Svenja in "Kriegerin"

(Bild: dpa/Ascot Elite Filmverleih/Alexander Janetzko)

"Auch bei 'Kriegerin' las ich das Drehbuch und dachte: Boah krass! Ich kriege oft Drehbücher, die falsche Vorstellungen wecken. 'Kriegerin' ist realistisch, ehrlich, knallhart; das hat mich sofort überzeugt.

Ich bin stolz, Teil eines solchen Films zu sein. Ich glaube, er war wichtig und richtig – und er war ein Vorreiterfilm. Er hat sich mit der Neonazi-Szene beschäftigt, als der NSU-Terror gerade ans Licht kam; deshalb war der Film hochaktuell. Der Regisseur David Wnendt hatte schon drei Jahre vorher in der Szene recherchiert.

Ich hatte keine Probleme, mich in die Rolle von Svenja einzufinden. Das lag vor allem an David: Er ist einer der stärksten Regisseure, mit denen ich je zusammengearbeitet habe. Er flüsterte mir immer ins Ohr, dass ich die Szenen mit einem Ziel spielen sollte; das löste in meinem Kopf total viel aus. Es kommt nicht oft vor, dass man inszeniert wird, ohne es zu merken."

Chantal in "Fack ju Göhte"

(Bild: Constantin Film Verleih GmbH / Christoph-Assmann)

"Manchmal wäre ich gern so selbstüberzeugt wie Chantal. Ich bin zwar relativ selbstsicher – aber sie ist schon echt mutig. Ich habe überhaupt kein Problem damit, dass die jungen Leute mich mit Chantal identifizieren. Es ist einfach so: Durch Chantal bin ich der breiten Masse bekannt geworden. Ich hätte nie gedacht, dass die Rolle so angenommen wird.

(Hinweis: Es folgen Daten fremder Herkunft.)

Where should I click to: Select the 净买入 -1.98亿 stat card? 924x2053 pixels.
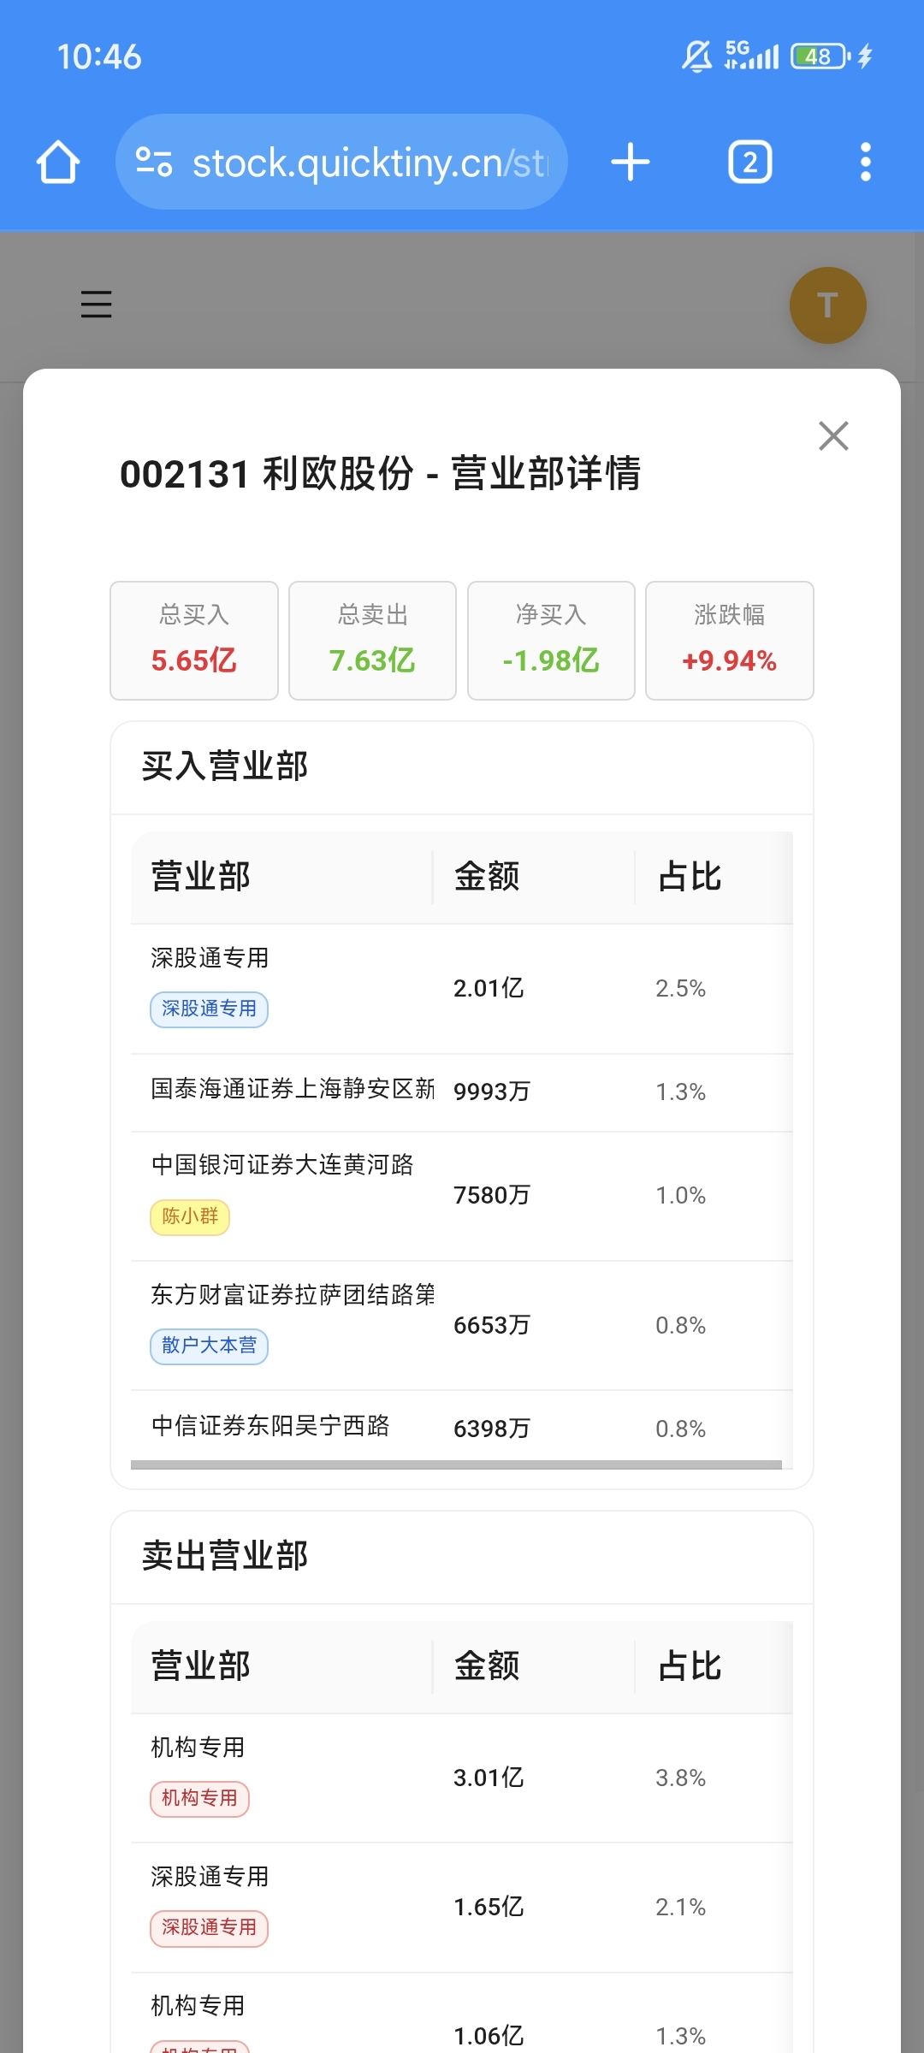551,641
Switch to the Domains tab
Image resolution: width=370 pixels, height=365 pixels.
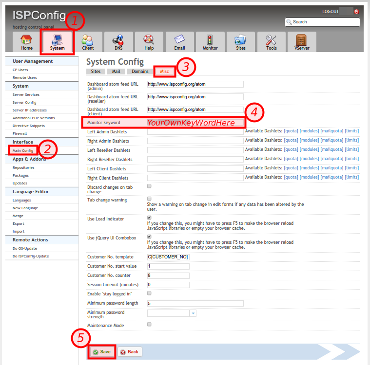(x=140, y=72)
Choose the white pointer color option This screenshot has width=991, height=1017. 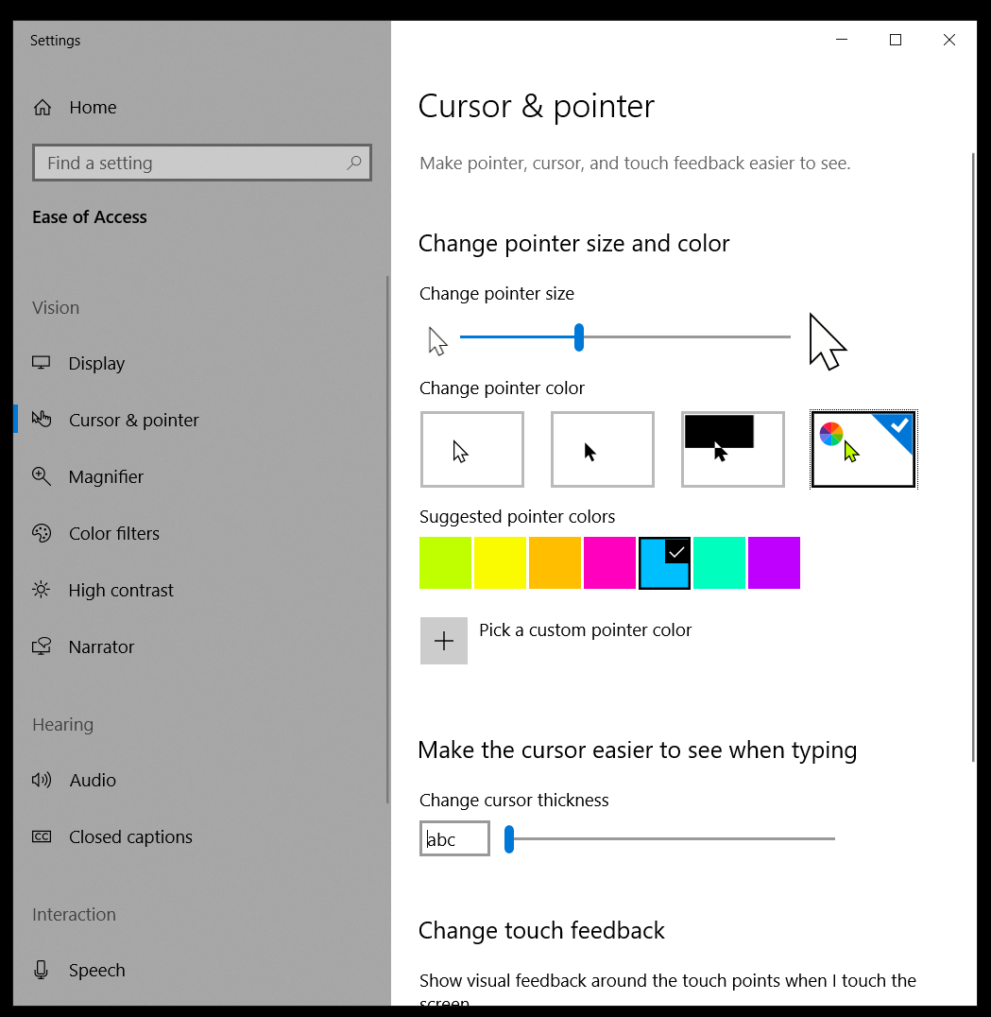pos(472,450)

'Fack ju Göhte' war eine ganz neue Erfahrung für mich: Ich spielte neben Menschen, die damals schon berühmt waren. Ich schwärmte für Karoline Herfurth, Elyas M’Barek kannte ich aus 'Türkisch für Anfänger'. Das sind Menschen, zu denen ich immer aufgeschaut hatte.

Schauspielerisch brachten mich die beiden Filme total weiter. Ich war nie auf einer Schauspielschule, aber ich lerne viel von den Menschen, mit denen ich spreche und mit denen ich zusammenarbeite. Katja Riemann zum Beispiel, sie ist brilliant: Ich guckte mir so viele Dinge von ihr ab."

Lara in "4 Könige"

(Bild: Port au Prince Pictures)

"Ich spiele sowohl Komödien wie 'Fack ju Göhte' als auch Dramen wie '4 Könige' gern, aber ich glaube, dass mir Ernstes mehr liegt. Ich fühle mich darin sicherer, einfach weil ich schon mehr Erfahrungen gesammelt habe. Würde ich mehr Komödien drehen, wäre es wahrscheinlich umgekehrt. Lustig zu sein ist schwierig; da herrscht oft ein viel krasserer Druck.

'4 Könige' ist zwar ein Drama, aber ich finde, dass die Rolle der Lara auch witzig ist. Sie ist ein sehr sprunghaftes Wesen; sie kann total nett sein und im nächsten Moment richtig fies. Genau das war die Schwierigkeit an der Rolle: diese Sprunghaftigkeit darzustellen.

Lara hat Charakterzüge, die ich von mir selbst kenne: Ich bin anderen Menschen gegenüber sehr offen, kann mich aber auch schnell abwenden – genau wie Lara. Oder dieser Wunsch, geliebt zu werden, das kenne ich natürlich auch von mir selbst."